Proteasome inhibition: A new therapeutic strategy to cancer treatment

Abstract

The ubiquitin–proteasome system is a major pathway for protein degradation. Targeting this pathway using proteasome inhibitors represents a novel approach for the treatment of cancer. Proteasome inhibitors lower cell proliferation and induce apoptosis in solid and hematologic malignancies through multiple mechanisms, including stabilization of cell cycle regulators and pro-apoptotic factors, stimulation of bone morphogenetic protein signaling, inhibition of protein translation, and sensitization to ligand-induced apoptosis. In this connection, proteasome inhibition activates macroautophagy, a compensatory protein degradation system, as well as other pro-survival signaling pathways. Inhibition of these auto-protective responses sensitizes cancer cells to the anti-proliferative effects of proteasome inhibitors.

Introduction

The ubiquitin–proteasome system is the major catabolic pathway for degradation of short-lived and misfolded proteins [1]. Proteins to be degraded through this pathway first undergo polyubiquitination followed by recognition and proteolysis by proteasome, a barrel-shaped multimeric protein complex. The process of ubiquitination involves several enzymes: E1 (ubiquitin-activating), E2 (ubiquitin-conjugating) and E3 (ubiquitin-ligase) enzymes (Fig. 1). The E1 enzyme hydrolyses ATP and forms a thioester linkage with the ubiquitin molecule. The activated ubiquitin is then transferred to the E2 enzyme. However, it is the E3 enzyme, which determines the substrate specificity, transfers the ubiquitin to the lysine residue on the target protein. The ubiquitin then serves as the substrate for another round of ubiquitination, forming a polyubiquitin chain on the target protein. Chain of four or more ubiquitin molecules allows the target protein to be shuttled to proteasome for degradation [2]. The 26S proteasome consists of one 20S core structure and two 19S regulatory caps. The 20S core structure is composed of four stacked rings made of different α (structural) and β (catalytic) subunits while the 19S regulatory cap consists of 19 subunits divided into a 10-protein α ring and a 9-protein ubiquitin-binding lid [3], [4]. In mammalian cells, β1, β2, and β5 subunits of the 20S core structure account for the caspase-like, trypsin-like and chymotrypsin-like activities of proteasome, respectively [4].

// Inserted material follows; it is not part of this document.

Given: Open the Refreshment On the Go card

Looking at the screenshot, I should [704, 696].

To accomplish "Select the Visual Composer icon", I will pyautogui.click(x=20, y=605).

The increasing interest in the role of the ubiquitin–proteasome system in carcinogenesis has led to the discovery that many proteins involved in the regulation of cell proliferation and apoptosis are degraded through this pathway [5]. It therefore comes as no surprise that inhibition of the ubiquitin–proteasome system substantially alters cancer growth. In this respect, the ubiquitin–proteasome system can be targeted at different points, such as the E1 enzyme or specific E3 enzyme [6], [7]. Nevertheless, prevention of proteasomal degradation of ubiquitinated proteins by proteasome inhibitors remains the most common approach. Therapeutically, proteasome inhibitors display a broad-spectrum anti-proliferative or pro-apoptotic activity in vitro against different types of hematological and solid malignancies (Table 1) [8], [9], [10], [11], [12], [13], [14], [15], [16], [17], [18], [19], [20], [21], [22], [23], [24], [25], [26], [27], [28], [29], [30], [31], [32], [33], [34], [35], [36], [37], [38], [39], [40], [41], [42], [43], [44], [45]. Proteasome inhibitors also sensitize cancer cells to the antitumor effects of conventional chemotherapeutics [46] and novel targeted cancer therapy [47], [48] as well as irradiation [49]. Clinically, the proteasome inhibitor bortezomib has been FDA-approved for the treatment of multiple myeloma and mantle cell lymphoma [50]. Clinical trials evaluating the efficacies of proteasome inhibitors for the treatment of solid tumors and other hematological malignancies are in progress [5], [51], [52]. However, it is worthwhile to notice that solid tumors in general, with the exception of prostate cancer and non-small cell lung carcinoma, do not respond too well to bortezomib and further studies are needed. The most common adverse drug reactions associated with proteasome inhibitors include peripheral neuropathy and myelosuppression, which are usually self-limiting and mild relative to treatment options available to advanced cancer patients [52].